Source records:
•••••
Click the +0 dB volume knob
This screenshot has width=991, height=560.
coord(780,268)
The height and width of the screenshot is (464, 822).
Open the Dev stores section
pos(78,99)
•••••
* _PROBLEM DESCRIPTION_
Nothing but the lines from the one with "The height and" through the last line of the entries should be repeated, and those exactly.

* _TASK ANSWER_
The height and width of the screenshot is (464, 822).
Open the Dev stores section
pos(78,99)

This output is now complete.